I used to live in Paradise and several surrounding communities from the late 70’s to the early 90’s. I kinda grew up there… My 20’s more or less. All the houses I lived in on the ‘ridge’ are gone whether I rented or owned them. My grandparents’ house is gone too. I am certain that many of the people I knew when I lived there are missing a house or much MORE!

The small town of Paradise was and still is a tight knit community of mostly retired people or working folk. Workers either worked ‘on the ridge’ or 20 miles ‘down the hill’ in Chico. The ridge community, Paradise and Magalia  was smaller then, about 28,000, give or take. Both Paradise and Magalia were very proud of the canopy of pine trees that covered the ridge. The residents were rather critical of tree clearing on lots, regardless of the type of trees being removed. There were maples, oaks, dogwood and other ornamental trees as well, but the tall pines were the pride then.

My Connection to Paradise

I have a long standing connection with Paradise. It is where I learned to quilt. I joined the Ridge Quiters Guild in the mid 80’s, and I was the youngest guild member (26 or 27) back then which made me the baby. Those ladies welcomed me into the group and I had the most wonderful 7 or so years quilting in Paradise. They gave me a sense of community that I carry with me today… 25 years or so later. I also started a small business in Paradise and I still miss all my customers and often think about many of them.

There are only 3 main paved roads into (or out of Paradise) and only one up to Magalia; above Paradise, and a couple of dirt ‘forest service’ roads for getting on or off the ridge. The paved roads are mostly 2 lane with some areas for passing, but mostly 2 lane. And evacuating Paradise was often a topic of conversation, especially in the summer months. Nobody ever thought that the whole ridge would have to leave in 15 minutes.

Giving to Paradise

One of the things I have been wrestling with is how can I support the town of Paradise the best. I don’t live there any longer so offering to shelter friends or strangers is out. I could send money via… one of the help organizations, but the trickle down… takes so much time . In addition the recovery… of the Ridge residents will take years. And the help organizations will move on …. when the next disaster strikes, (I don’t think they will abandon the area, but the focus will shift.)

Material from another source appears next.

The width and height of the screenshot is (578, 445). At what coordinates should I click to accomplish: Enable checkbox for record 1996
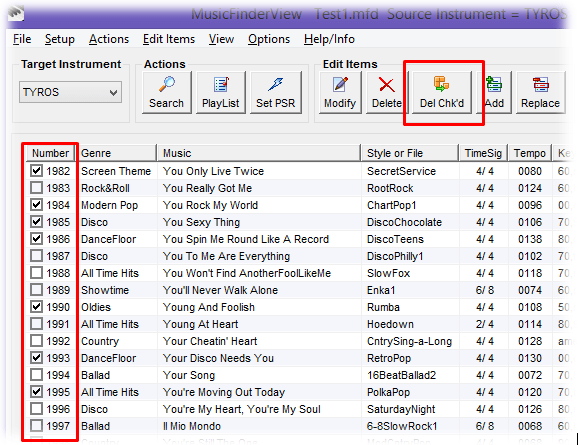(x=36, y=409)
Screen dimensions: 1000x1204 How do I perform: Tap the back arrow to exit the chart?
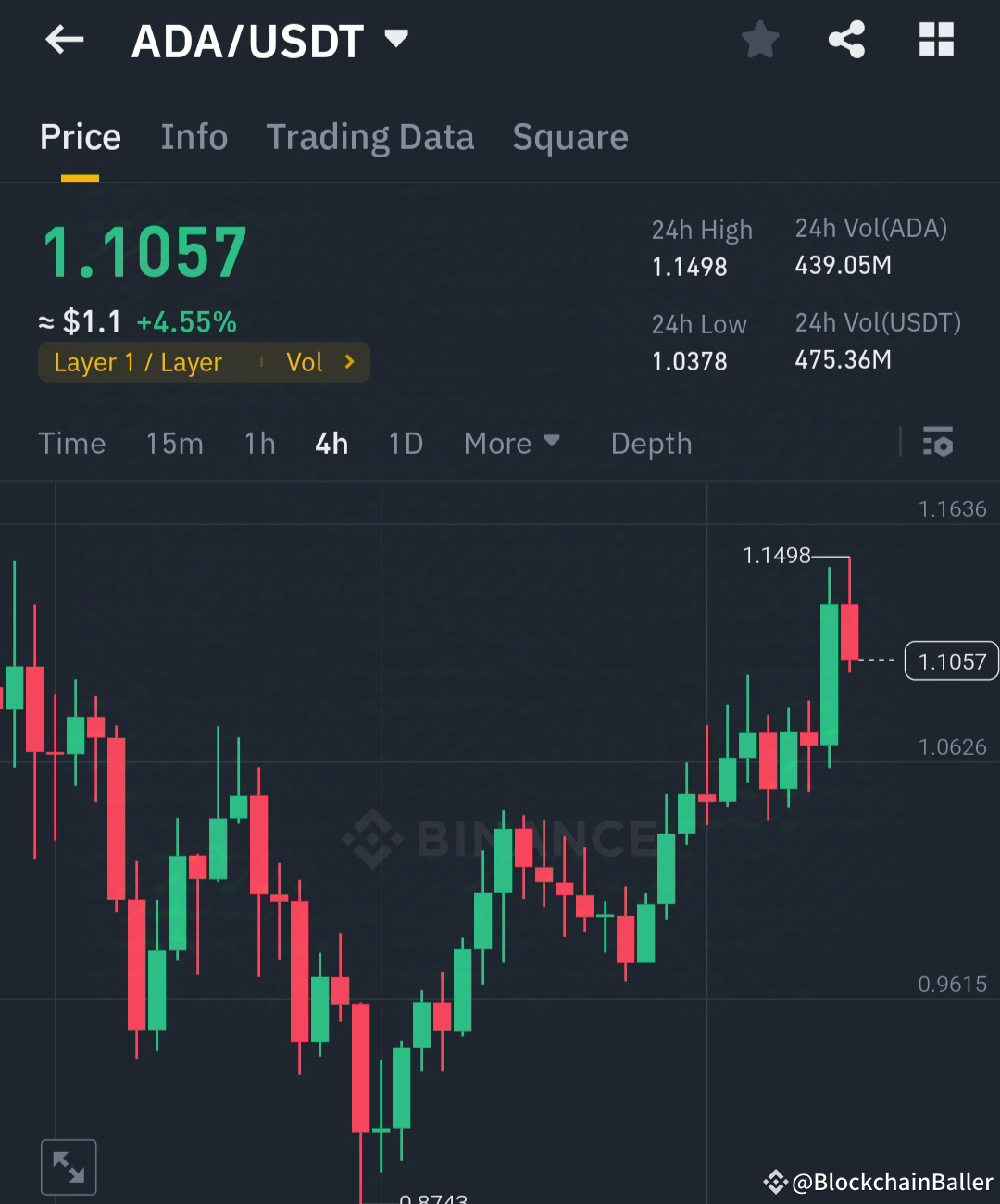click(x=63, y=39)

Then I found this! Sierra Nevada Brewery has found a way for everyone to ‘help’ no matter where we live! One glass or six pack at time. Every single dime of the purchase will go to Paradise. There is a list of brewery’s that have pledged to help by brewing a batch or two of “Resilience” Beer and sending 100% of the proceeds to the fund. However, even if you are not a ‘beer drinker’ you can buy a glass, schooner or pitcher and share with other tables or buy a no pour… either way it’s a donation to Paradise. If you are looking for current information about the area, the Chico Enterprise-Record is the newspaper to review.

Emergencies Arise

No matter where you live you need to have an emergency plan. We have a couple of them in our house.

A ‘tornado’ plan. First, we have a list of items we take to the basement ahead of ‘siren going off’ (wallets, purses, phones, cameras, etc). Once the siren has gone off we take the dog(s) down and secure them and hopefully ourselves as well.

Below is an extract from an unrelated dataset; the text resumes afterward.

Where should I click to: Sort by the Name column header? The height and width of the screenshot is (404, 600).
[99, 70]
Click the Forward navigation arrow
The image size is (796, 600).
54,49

A ‘5 Minute’ plan. The things to grab in 5 minutes. One of us grabs clothing, medications, travel personal kits and shoes, (no real packing just toss and zip!) The other heads to the basement for the files all marked with RED tabs and the safe contents, laptops and NAS storage device. Next we grab a collapsible crate, dog leads and the pet food. And load it all into the car. In addition the cameras, phones and wallets. Tossed into a box. Nothing fancy.

We have a ‘More Time’ plan as well. More clothing, (the longer you can go with a laundromat the better) and all the cords to devices. In addition, some camping gear and sleeping bags; just the basics until the cars are completely full.

Phone Tree

Furthermore we have a designated contact person! Make sure that all family members know who to contact in case of a situation like Paradise suffered. Our Rule of thumb is the oldest family member the furthest from the disaster. Because if the phone systems are still functioning, you can usually get a long distance connection, even when the local towers are over whelmed with call volume. 

So if you can- help Paradise and make a family emergency plan. Even a general plan is better than none!

More Later-Beth

I had intended to add some photos of Paradise before… but can’t find any of my photos…. so we’ll go with no pictures

8 thoughts on “Paradise

  1. I’ve also been racking my little brain trying to think of ways to help those impacted by the Paradise fire. I still have some research, but your post is very helpful. I will definitely pick up some of this beer for my husband, as well as for gifts for beer drinking friends. Thanks too for sharing your well thought out emergency plans.

    1. Not sure the beer is ready yet, but keep an eye open…. I plan to do the same…. buy some for everyone! and us too!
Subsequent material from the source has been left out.